Paul Kilgallon hit back after St Barnabas CE First and Middle School in Drakes Broughton, near Pershore, received the report.

In it, inspectors said leaders had not maintained previous good performance and progress and standards, particularly in maths, had declined.

The report said leaders were slow to stem this decline although urgent action was now being taken.

Inspectors felt leaders were not self-critical enough and teachers were not consistently assessing the children's progress.

The school was criticised for its previous ineffective subject leadership in maths, although inspectors said subject leaders for English and the newly appointed leader of maths were "enthusiastically" driving improvement.

Governors were also criticised for not challenging the school's leaders enough over the decline in standards.

Pupils were said not to be making consistently strong progress and were making faster progress in some year groups than others.

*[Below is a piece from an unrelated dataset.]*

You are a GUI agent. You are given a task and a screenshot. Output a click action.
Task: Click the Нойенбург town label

Overall those who reached the expected standard in reading, writing and maths was smaller than that seen nationally in the 2016 Sats.

However, those pupils, now in year 7, had been targeted with extra funding and were catching up.

The Stonebow Road school’s work to promote pupils’ personal development and welfare was described as outstanding.

Staff knew the pupils well and put their well-being at the centre of everything they did.

Parents said they valued the school's support during difficult times for families.

The school's core values were described as having a powerful effect on the children who were also said to be well -behaved.

Inspectors found the early years provision was good with pre-school and reception staff working closely and successfully together.

Paul Kilgallon, the school's headteacher, said: "We are in the process of appealing.

"I feel the team didn't take into account the fact that we are a middle school.

"They based their judgement on a dip in year 6 maths scores over the past few years.

"We have addressed that.

"They didn't take into account the year 7 pupils in the school who leave our school at a level higher than expected nationally."

He added: "When the inspectors were in they told us they saw good teaching, good progress in lessons.

"We have a record of very high levels of education. Our children are well, happy and they go on to do well at high school and that is not reflected in the report."

Mr Kilgallon praised parents for their support and said they had gone out of their way to tell the school they felt Ofsted had got it wrong.